It’s easy to get lost in beautiful women, architecture, style and acute aesthetics in Brian De Palma’s new film, “Passion”. Shot like a modern day film noir with use of shadows, color and lighting, the viewer is mesmerized by simple objects like a vibrant lipstick or an ornate watch worn by one of the lead characters. De Palma hasn’t lost any of his knack for creating exquisite visuals with closeups on his leading ladies played by Rachael McAdams and Swedish actress, Noomi Rapace, best known for playing the lead in the original, “The Girl With Dragon Tattoo”. The film which played at the Venice and Toronto film festivals, earlier this year, as well as this week at the 50th New York Film Festival, recently obtained a North American distributor, Entertainment One, which plans for an early 2013 release date.
“Passion” is a remake of an earlier French film, “Crime D’Amour” (“Love Crime), which starred Kristin Scott Thomas and was written and directed by Alain Corneau. Corneau worked on an American version of the film, and then handed it over to De Palma, who then wrote his own version of the original script. Interestingly, the original featured a mature advertising executive played by Thomas, against a younger creative within the firm, while the new version pairs McAdams and Rapace where the age gap is completely absent.

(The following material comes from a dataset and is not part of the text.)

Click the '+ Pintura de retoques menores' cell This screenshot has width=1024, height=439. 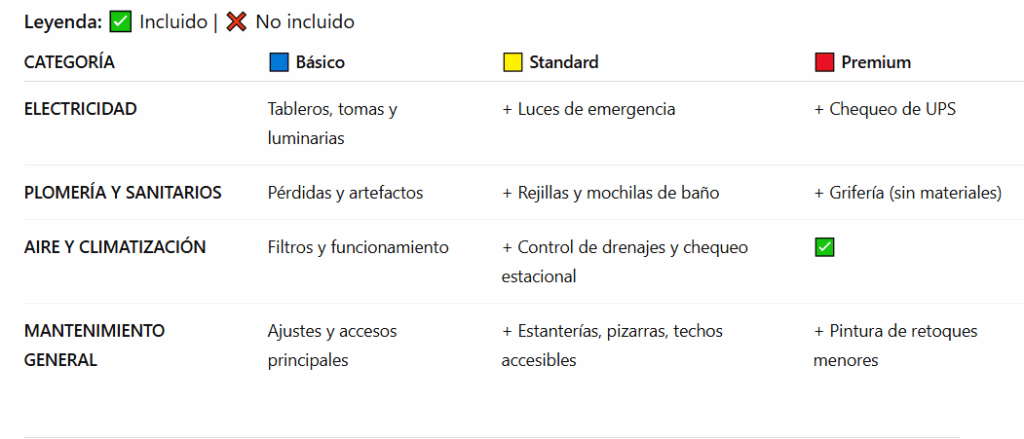coord(895,345)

The film doesn’t take too long to jump head first into the plot about a head advertising executive, Christine, played by Rachael McAdams who has an affinity and very close relationship with a relatively new creative executive, Isabelle, played by Noomi Rapace. We quickly learn that Christine may have a more keener interest in Isabelle than just a working relationship. Confessing to Isabelle that all she wants is to be loved, Christine moves even closer to Isabelle sharing a childhood story involving the loss of a her twin sister and the absence of love she never received from her parents. While working on a new campaign for the latest smartphone, Isabelle, awakes in the middle of the night with a brilliant new ad campaign idea, which she then decides to shoot with the help of her assistant, Dani, played by the interesting and delightful, Karoline Herfurth. When the idea and ad are a success with a New York client, Christine decides to take credit for the idea, thus igniting a ping pong match of deception between herself and Isabelle. The stakes are high, and make no mistake, these women are professionals at getting what they want. From sleeping with another’s boyfriend to publicly humiliating the other, these women are literally out for blood.
McAdams is well cast as an icy executive who is good at manipulating whomever to get what she wants. Rapace is also a superb counterpart to McAdams, who initially appears buttoned up, but we quickly learn she isn’t any pushover, and has plans of her own in this tangled web that takes us into a vicious murder mystery. De Palma incorporates a few intimate kissing scenes between his two protagonists, but they are less lesbian, than they are a ploy by the women to deceive the other for their own interest.
Brian De Palma fans will become quick fans of “Passion”. Others will revel in the use of strategic filmmaking, which holds beautiful aesthetics, scenery and subtle body language, on par with storyline. De Palma recently said that he loves thrillers because they are almost like shooting a silent film. He can focus more on a character’s eyes, or the amazing architecture in Berlin, where the film was shot. Don’t get me wrong, the film builds to an exhilarating climax, where you are often wondering just what is real, what is desire, and ultimately, what do you believe to be the truth.